Mary Grace MARDEN, et al., Plaintiffs-Appellants, v. MAURICE VILLENCY, INC., Defendant-Respondent, Spa Tonon OC, Defendant.
Order, Supreme Court, New York County (Debra A. James, J.), entered March 3, 2005, which granted defendant Maurice Villency's motion for summary judgment, unanimously affirmed, without costs.
The moving defendant established its prima facie entitlement to summary judgment, shifting the burden to plaintiffs to demonstrate a triable issue of fact (see Alvarez v. Prospect Hosp., 68 N.Y.2d 320, 326-327, 508 N.Y.S.2d 923, 501 N.E.2d 572  ). To withstand the motion, plaintiffs were required to come forward with evidentiary proof in admissible form. Instead, they opposed the motion with the unsworn report of an interior designer. Since the contents of the report were not in admissible form, they were of no evidentiary value. Even if the report had been in affidavit form, its probative value was questionable as its contents were conclusory and speculative (see Timmins v. Tishman Constr. Corp., 9 A.D.3d 62, 70, 777 N.Y.S.2d 458 , lv. dismissed 4 N.Y.3d 739, 790 N.Y.S.2d 651, 824 N.E.2d 52  ).
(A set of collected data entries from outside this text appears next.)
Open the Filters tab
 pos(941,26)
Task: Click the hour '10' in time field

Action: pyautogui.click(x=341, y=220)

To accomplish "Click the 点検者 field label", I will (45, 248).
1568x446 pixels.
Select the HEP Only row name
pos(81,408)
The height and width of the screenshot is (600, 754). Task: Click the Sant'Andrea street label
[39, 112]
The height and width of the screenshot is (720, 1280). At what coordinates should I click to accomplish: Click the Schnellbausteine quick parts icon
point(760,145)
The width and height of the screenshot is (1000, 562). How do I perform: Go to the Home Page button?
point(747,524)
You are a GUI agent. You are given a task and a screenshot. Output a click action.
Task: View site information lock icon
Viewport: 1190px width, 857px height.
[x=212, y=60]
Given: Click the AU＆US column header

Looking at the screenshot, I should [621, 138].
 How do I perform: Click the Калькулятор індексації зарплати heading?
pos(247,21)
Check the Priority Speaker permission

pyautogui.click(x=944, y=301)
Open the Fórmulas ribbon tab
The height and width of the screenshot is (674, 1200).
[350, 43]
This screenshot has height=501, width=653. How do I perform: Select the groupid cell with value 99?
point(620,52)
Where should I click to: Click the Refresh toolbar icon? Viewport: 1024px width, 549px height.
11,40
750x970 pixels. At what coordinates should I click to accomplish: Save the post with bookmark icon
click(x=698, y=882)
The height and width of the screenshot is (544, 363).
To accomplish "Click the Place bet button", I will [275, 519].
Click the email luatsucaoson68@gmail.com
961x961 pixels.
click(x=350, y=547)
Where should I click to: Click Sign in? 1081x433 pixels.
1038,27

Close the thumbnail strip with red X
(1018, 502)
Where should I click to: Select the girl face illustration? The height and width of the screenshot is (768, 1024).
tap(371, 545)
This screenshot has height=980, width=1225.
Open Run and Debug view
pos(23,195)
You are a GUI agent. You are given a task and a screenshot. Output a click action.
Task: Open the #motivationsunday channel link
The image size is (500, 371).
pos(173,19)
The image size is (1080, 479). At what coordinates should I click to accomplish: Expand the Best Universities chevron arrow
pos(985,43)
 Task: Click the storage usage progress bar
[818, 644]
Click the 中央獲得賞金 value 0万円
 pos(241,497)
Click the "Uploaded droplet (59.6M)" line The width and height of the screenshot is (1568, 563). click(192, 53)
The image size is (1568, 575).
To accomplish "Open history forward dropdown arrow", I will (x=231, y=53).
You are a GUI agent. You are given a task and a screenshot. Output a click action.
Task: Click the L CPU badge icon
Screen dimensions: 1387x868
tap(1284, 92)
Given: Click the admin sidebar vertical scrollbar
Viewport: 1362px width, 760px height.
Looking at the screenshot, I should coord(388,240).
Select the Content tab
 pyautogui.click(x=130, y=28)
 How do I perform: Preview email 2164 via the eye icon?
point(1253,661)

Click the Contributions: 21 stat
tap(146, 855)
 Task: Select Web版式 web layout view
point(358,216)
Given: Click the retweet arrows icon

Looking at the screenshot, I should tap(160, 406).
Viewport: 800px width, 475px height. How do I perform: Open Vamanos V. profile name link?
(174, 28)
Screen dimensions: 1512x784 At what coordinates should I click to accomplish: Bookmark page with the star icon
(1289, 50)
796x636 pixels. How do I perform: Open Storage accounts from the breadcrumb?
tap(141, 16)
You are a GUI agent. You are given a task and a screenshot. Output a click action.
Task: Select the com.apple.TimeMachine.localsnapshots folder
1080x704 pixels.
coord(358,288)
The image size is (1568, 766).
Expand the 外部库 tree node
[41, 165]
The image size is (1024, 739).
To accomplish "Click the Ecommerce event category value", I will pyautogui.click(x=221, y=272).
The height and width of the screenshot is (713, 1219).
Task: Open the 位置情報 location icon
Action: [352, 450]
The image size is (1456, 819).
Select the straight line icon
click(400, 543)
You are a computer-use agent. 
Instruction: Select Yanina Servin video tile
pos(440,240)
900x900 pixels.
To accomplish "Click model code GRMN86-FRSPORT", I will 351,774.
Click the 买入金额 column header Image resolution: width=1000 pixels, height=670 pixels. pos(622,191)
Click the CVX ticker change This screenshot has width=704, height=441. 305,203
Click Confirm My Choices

Furthermore, even assuming Maurice Villency's service technician had noted the chair at issue was inadequately glued, there was no testimony as to the condition of the chairs at the time of sale. Notably, the service technician testified that the chairs deteriorated from usage, and it was common for glue to dry up with time. Thus, plaintiffs have not shown that a manufacturing or design defect was a substantial factor in this accident (see Shelden v. Hample Equip. Co., 59 N.Y.2d 618, 463 N.Y.S.2d 194, 449 N.E.2d 1272 , affg. 89 A.D.2d 766, 453 N.Y.S.2d 934  ).